It's noticeably sharper than at launch, users keep coming back, and competitors can't close the gap. And the other is exactly as good as the day it shipped. Maybe worse, because three other teams cloned it over a long weekend.
Both had the same start but ended differently. The instinct is to credit the winner with a better model, a bigger budget, and sharper engineers.
But that's not how it works. The difference is structural. One product is built as a self-feeding loop. The other is a straight line that goes nowhere.
That loop is the data flywheel. And once you can see it, you can't unsee it.
Let me explain.
The Loop - One Turn at a Time
A data flywheel is four steps.
Step 1: Usage. People use the product.
Step 2: Data. That usage gathers signals, such as what they clicked, what they ignored, what they corrected, what they came back for, and more.
Step 3: A better model. You feed that signal back in, and the thing underneath gets smarter: better recommendations, predictions, answers.
Step 4: More usage. Because it's better, more people use it, and the ones already there use it more. That gives more data, which trains the model.
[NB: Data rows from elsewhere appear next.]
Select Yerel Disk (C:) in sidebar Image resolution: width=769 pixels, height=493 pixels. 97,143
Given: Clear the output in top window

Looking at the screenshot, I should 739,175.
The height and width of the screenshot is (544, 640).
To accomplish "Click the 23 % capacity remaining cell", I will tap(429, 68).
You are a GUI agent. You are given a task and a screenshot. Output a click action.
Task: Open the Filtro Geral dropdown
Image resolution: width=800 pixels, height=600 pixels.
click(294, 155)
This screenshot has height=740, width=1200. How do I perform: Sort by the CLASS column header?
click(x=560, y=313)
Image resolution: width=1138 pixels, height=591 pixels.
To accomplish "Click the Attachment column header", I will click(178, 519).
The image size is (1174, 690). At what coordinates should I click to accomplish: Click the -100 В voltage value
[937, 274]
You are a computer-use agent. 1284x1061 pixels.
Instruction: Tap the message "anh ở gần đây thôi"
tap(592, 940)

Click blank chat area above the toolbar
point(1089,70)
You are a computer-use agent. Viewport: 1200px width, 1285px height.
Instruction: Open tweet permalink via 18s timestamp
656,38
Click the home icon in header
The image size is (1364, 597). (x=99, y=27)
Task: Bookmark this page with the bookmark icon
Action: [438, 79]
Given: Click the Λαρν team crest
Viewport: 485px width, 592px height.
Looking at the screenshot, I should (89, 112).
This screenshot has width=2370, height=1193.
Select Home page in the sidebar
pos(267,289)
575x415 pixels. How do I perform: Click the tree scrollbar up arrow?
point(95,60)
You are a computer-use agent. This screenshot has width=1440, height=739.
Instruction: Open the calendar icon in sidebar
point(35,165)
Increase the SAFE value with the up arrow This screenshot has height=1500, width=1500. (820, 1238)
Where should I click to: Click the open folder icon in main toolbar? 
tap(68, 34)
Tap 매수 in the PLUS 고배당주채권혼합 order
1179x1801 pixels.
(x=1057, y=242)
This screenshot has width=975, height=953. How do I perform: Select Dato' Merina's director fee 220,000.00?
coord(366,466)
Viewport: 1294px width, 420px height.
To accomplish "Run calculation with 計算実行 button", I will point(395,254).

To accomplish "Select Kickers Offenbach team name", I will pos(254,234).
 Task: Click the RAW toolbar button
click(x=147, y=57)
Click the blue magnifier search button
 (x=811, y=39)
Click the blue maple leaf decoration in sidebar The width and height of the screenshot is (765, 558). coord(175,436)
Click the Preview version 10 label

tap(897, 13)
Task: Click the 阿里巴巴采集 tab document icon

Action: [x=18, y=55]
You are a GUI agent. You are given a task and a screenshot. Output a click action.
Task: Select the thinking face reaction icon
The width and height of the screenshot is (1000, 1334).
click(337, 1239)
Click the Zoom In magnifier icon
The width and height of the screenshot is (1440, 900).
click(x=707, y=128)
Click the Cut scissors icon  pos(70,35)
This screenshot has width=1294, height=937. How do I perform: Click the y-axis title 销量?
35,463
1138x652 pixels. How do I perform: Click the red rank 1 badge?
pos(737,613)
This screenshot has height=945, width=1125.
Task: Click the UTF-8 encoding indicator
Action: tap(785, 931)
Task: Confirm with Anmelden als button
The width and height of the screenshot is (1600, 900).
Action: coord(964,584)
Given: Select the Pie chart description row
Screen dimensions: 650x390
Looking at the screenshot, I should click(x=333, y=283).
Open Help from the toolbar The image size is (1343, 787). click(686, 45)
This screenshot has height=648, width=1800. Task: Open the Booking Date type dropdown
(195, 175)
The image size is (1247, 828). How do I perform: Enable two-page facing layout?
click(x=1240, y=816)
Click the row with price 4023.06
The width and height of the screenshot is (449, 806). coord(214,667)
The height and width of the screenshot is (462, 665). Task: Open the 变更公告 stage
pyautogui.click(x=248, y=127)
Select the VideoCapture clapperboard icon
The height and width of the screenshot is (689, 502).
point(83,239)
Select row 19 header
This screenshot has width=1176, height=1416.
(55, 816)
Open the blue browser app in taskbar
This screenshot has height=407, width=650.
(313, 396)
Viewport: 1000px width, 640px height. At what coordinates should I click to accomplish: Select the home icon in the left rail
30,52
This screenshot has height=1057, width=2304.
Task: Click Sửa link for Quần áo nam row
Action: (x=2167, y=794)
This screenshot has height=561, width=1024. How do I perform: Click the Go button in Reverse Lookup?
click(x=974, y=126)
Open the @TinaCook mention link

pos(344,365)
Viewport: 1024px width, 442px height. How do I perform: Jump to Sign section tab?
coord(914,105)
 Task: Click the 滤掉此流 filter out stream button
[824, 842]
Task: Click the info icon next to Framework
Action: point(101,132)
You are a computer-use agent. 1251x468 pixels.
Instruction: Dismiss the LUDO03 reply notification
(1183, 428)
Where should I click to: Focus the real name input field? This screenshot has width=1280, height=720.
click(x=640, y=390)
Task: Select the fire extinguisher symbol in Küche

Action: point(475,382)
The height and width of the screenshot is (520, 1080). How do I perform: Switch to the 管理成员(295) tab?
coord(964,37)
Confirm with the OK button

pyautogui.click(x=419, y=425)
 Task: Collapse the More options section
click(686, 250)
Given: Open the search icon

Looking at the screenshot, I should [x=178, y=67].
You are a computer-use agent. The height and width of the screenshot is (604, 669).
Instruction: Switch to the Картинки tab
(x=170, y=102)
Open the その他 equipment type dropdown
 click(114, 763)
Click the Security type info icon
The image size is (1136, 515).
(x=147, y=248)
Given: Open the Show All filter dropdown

This goes in a loop.

The word flywheel is doing the work here.
The metaphor comes from Jim Collins' Good to Great book.
Picture a giant metal disc on an axle. It's two feet thick, thirty feet across, five thousand pounds. Your job is to get it spinning.
Nothing happens when you push it the first time. When you push it again, leaning your whole weight in, it moves an inch. This one slow movement might take hours.
But you keep going in the same direction. Two turns. Four. Eight. And somewhere in there, the disc's own weight starts working for you.
Momentum kicks in. Now each push lands on top of all the pushes before it, and the flywheel hurls itself forward, "whoosh," as Collins puts it. It's almost impossible to stop.
There's no single heroic shove that did it. It was the accumulation. That's exactly the shape of an AI product. It’s brutal at the start.
There's no data, and every push seems to do nothing. Unstoppable once it's spinning, because every turn of usage sits on top of every turn before it.
This isn't a Network Effect Because
If you have been around product for a while, this might smell like a network effect. It's a cousin, not the same. A classic network effect is all about connections between users.
A telephone is worthless if only one person owns it, and it gets valuable with every new line. Same with a social app or a marketplace. Value comes from users being there.
A data network effect is different.
The product gets better because all that usage leaves behind data that makes the underlying model smarter for everyone, including those who never interact at all.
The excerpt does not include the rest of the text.